I started my shake cleanse this morning and I’m feeling okay about it. To be perfectly honest, I was tired of eating and cooking. Like I’ve been focusing on other things and then my stomach would interrupt me and eating started to become a chore. Plus, we have zero food in the house so it was a perfect time. I can drink this green shake and keep it moving. I can’t work out for the first couple of days because my body has to get used to it but afterward, it should be okay to do some light running and walking. I can’t believe I’m 160lbs. This is by far my heaviest and my little potbelly is cute as hell but my clothes aren’t fitting. I’m not really this vain but I don’t have money to buy new work clothes so losing some pounds and getting back to a healthy weight is for the best.

The gym on base isn’t offering too many classes this month, I’m guessing they’ll be gearing up for January when everyone and their mom comes to hit their fitness goals. I was doing some research on the whole thing and if I just stick with working out for 6 months I should be in the clear.
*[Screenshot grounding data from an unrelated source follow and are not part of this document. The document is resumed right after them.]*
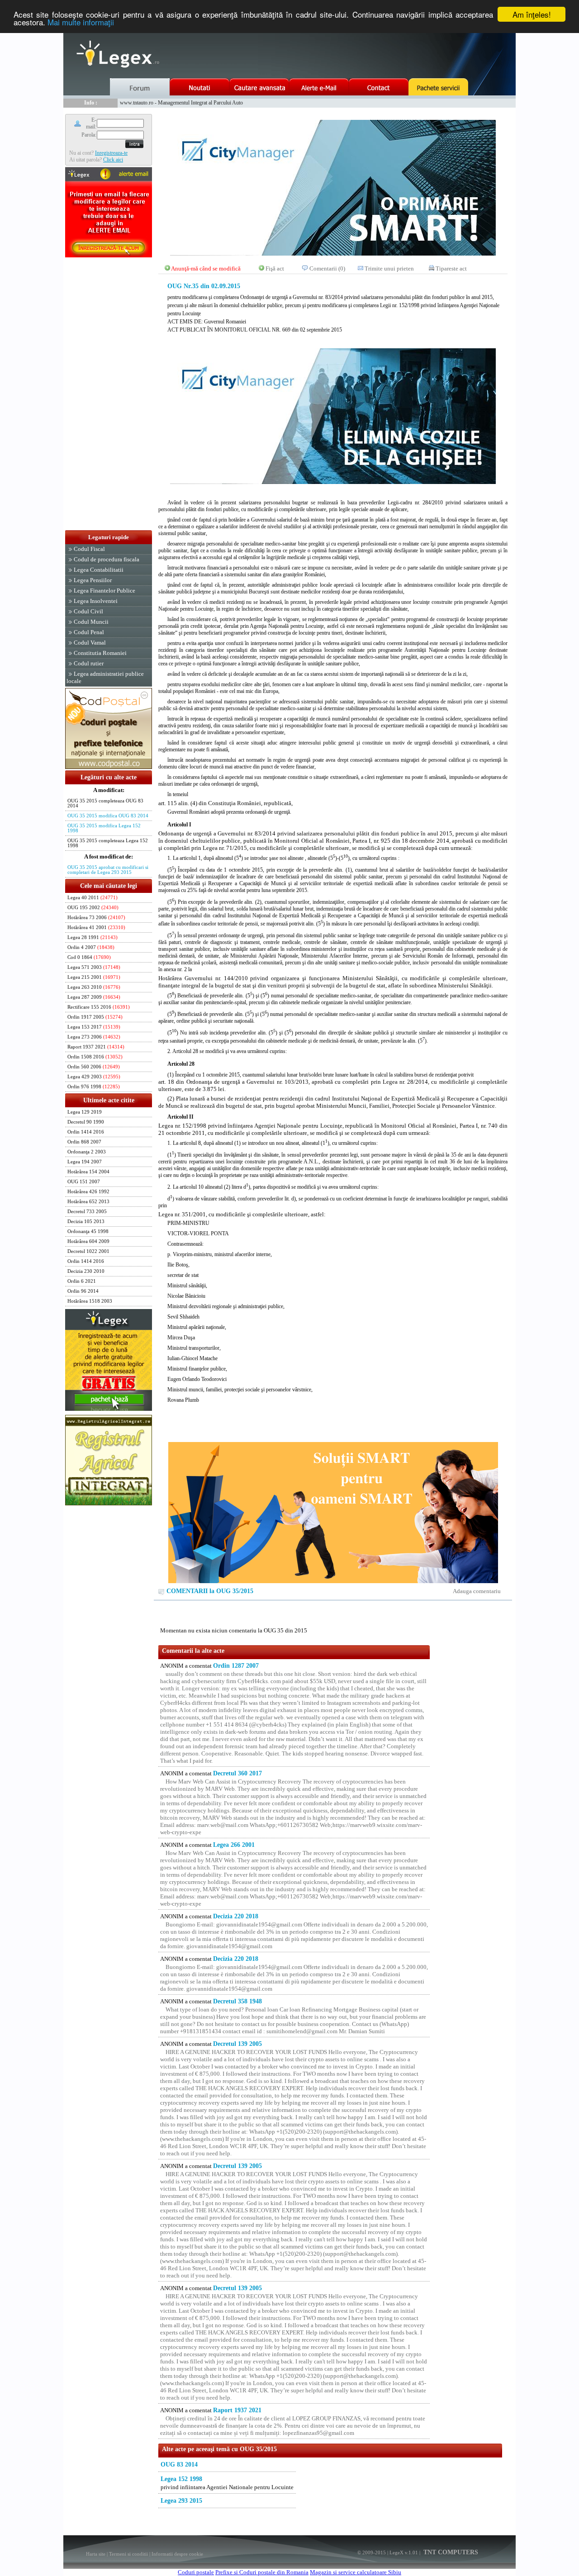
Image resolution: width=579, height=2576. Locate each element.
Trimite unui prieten (389, 268)
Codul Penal (89, 632)
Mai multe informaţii (80, 22)
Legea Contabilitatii (98, 569)
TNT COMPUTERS (450, 2552)
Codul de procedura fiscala (106, 559)
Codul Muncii (91, 621)
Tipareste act (451, 268)
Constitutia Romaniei (100, 653)
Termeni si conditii (128, 2554)
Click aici (113, 160)
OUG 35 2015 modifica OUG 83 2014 (107, 815)
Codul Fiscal (89, 549)
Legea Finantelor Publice (104, 590)
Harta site (95, 2554)
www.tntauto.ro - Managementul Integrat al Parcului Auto (181, 103)
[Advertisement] (108, 394)
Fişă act (275, 268)
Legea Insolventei (96, 601)
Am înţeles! (532, 14)
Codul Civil (88, 611)
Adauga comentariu (477, 1591)
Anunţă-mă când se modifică (206, 268)
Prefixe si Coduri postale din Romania (261, 2572)
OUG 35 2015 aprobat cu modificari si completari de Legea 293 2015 (107, 870)
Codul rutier (89, 663)
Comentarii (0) (327, 268)
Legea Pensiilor (93, 580)
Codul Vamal (90, 642)
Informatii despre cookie (177, 2554)
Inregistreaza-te (111, 153)
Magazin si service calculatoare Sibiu (355, 2572)
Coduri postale (196, 2572)
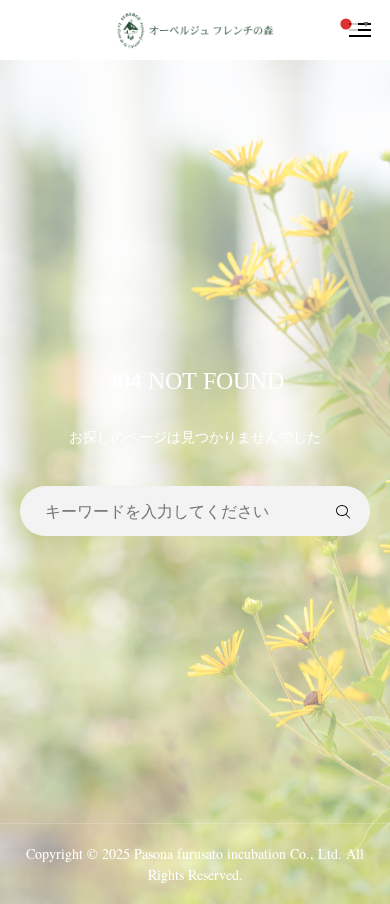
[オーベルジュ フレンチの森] (195, 30)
I only push it to 3 because that’s when I usually hit my goal and go back to what I was. I have to switch it up and get into boxing or something. Being at the gym isn’t that much fun and I could really use a solid community to support me. So after April, I’ll move to a highly competitive sport.

I’m passing my classes with flying colors. I got an A on both papers I turned in and our final is this week. I’m ready for it but will probably cram Wednesday night for a refresher.

I’m excited for the new year. I got my new planner and new pens and I have been having a ball filling out my goal list and filling in my important dates. It even came with stickers so they’ve been a thing too. I can’t lose focus though. This year isn’t over with yet and I have to do all I can to make sure Future Me has the best possible start.